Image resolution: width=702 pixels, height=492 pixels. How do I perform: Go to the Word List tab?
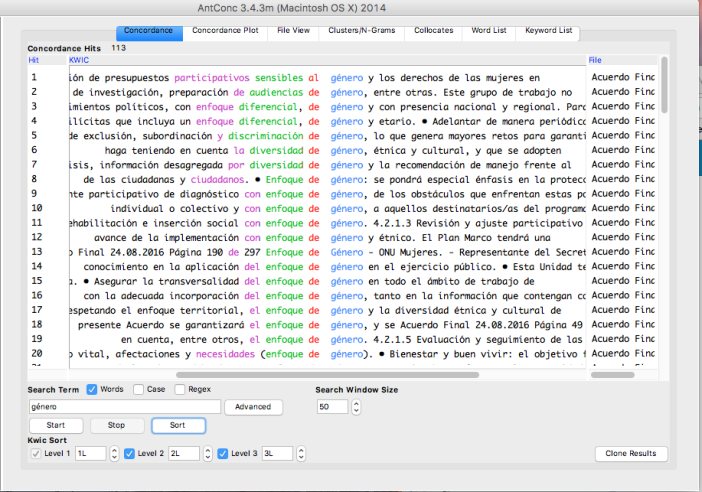coord(489,31)
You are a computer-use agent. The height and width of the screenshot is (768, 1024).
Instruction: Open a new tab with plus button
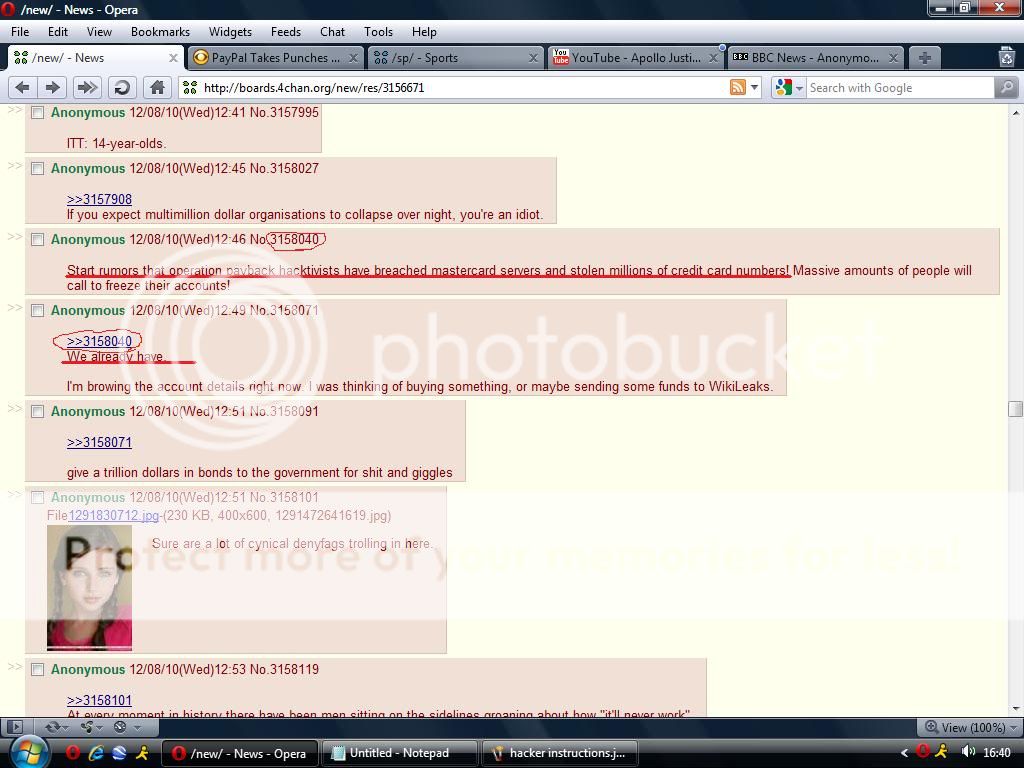(925, 58)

* [About this task]:
Copy the records above exactly. The pictures are not part of the copy.

* [Solved exercise]:
Image resolution: width=702 pixels, height=492 pixels. How do I perform: Go to the Word List tab?
coord(489,31)
You are a computer-use agent. The height and width of the screenshot is (768, 1024).
Instruction: Open a new tab with plus button
(925, 58)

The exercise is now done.